Abstract:
Background
Vestibular dysfunction arising from the central components of the vestibular system
are associated with impaired balance. Due to decreased spontaneous recovery of the
central vestibular system post-stroke, patients may develop maladaptive sensory
strategies in the early months post-stroke in response to the absence of specific
management to address vestibular dysfunction following a stroke.
Methods
A phase 1 cross-sectional survey was conducted to determine the prevalence of
clinical features and activity limitations associated with central vestibular dysfunction
in patients who are in the sub-acute phase post-stroke (N=102). A phase 2 singleblind
cluster randomised controlled trial (RCT) was conducted to determine the effect
of vestibular rehabilitation therapy (VRT) integrated with task-specific activities
received by patients in the experimental group, compared to patients who received
task-specific activities alone in the control group.

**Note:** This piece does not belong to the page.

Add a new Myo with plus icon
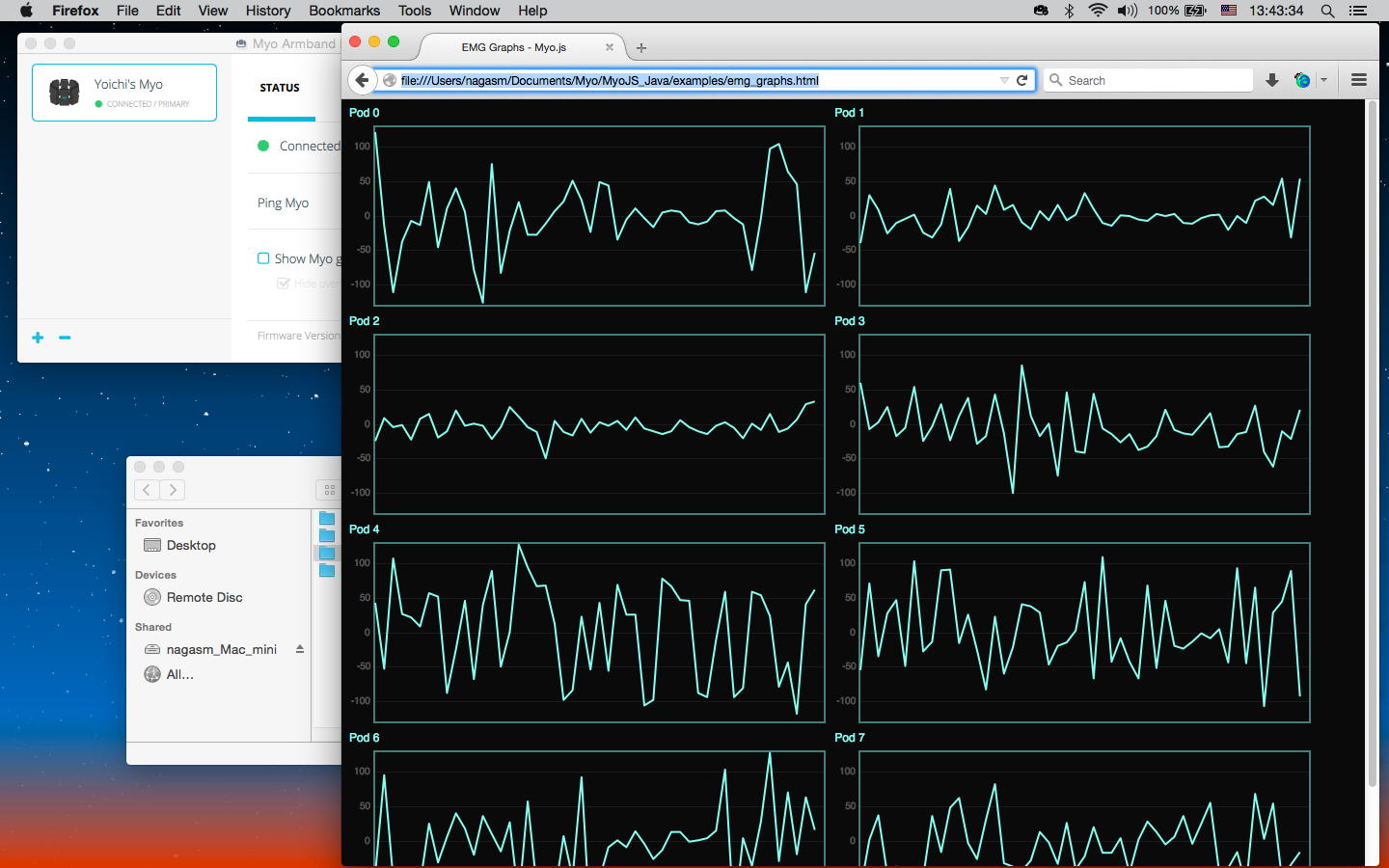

After central vestibular dysfunction
was diagnosed based on the outcome of the assessment of smooth pursuit or
saccadic eye movement using videonystagmography (VNG) or the assessment of
vestibulo-ocular reflex (VOR)-gain using video head impulse test (vHIT) during the
cross-sectional survey, 60 patients were randomly allocated to either an experimental
group (N=30) or control group (N=30). Patients in the experimental group received a
combination of VRT integrated with task-specific activities as part of the treatment as
an “add-on” intervention compared to patients in the control group who received taskspecific
activities alone during the two-week intervention period.
Results
A high prevalence of clinical features associated with central vestibular dysfunction,
including impairment of smooth pursuit eye movement (97.1%-99.0%), utricle and
superior vestibular nerve function (97.1%) and higher vestibular function (97.1%),
were observed. A high prevalence of activity limitations associated with central
vestibular dysfunction, including impaired functional ability (98.0%), ability to modify
gait in response to changing task demands (97.1%) and functional balance (87.3%),
were also observed in the current study. Findings of the single-blind cluster RCT demonstrated that between-group comparison
based on logistic regression adjusted for age, gender and race, patients in the
experimental group that received VRT integrated with task-specific activities improved
significantly more in oculomotor function, specifically saccadic movement (velocity and
accuracy), level of depression and functional ability, compared to patients in the
control group who received task-specific activities alone.
Conclusion
The high prevalence of clinical features and activity limitations associated with central
vestibular dysfunction on body structure and function, as well as activity level in
patients post-stroke, may suggest that the measurement of these clinical features and
activity limitations associated with central vestibular dysfunction might be a robust
biomarker that may be applied in the guidance and interpretation of treatment
outcomes post-stroke.
Findings of the study adds to an increasing body of evidence that the CNS has the
capability to compensate for central vestibular dysfunction and re-weight sensory
inputs post-stroke. Input from the visual system may compensate for the loss of
vestibular information and is thus a substitute as a reference for earth vertical in
controlling posture and trunk stability.
Implication
Vestibular rehabilitation therapy integrated with task-specific activities are a low cost,
safe and effective complement to standard treatment of stroke patients.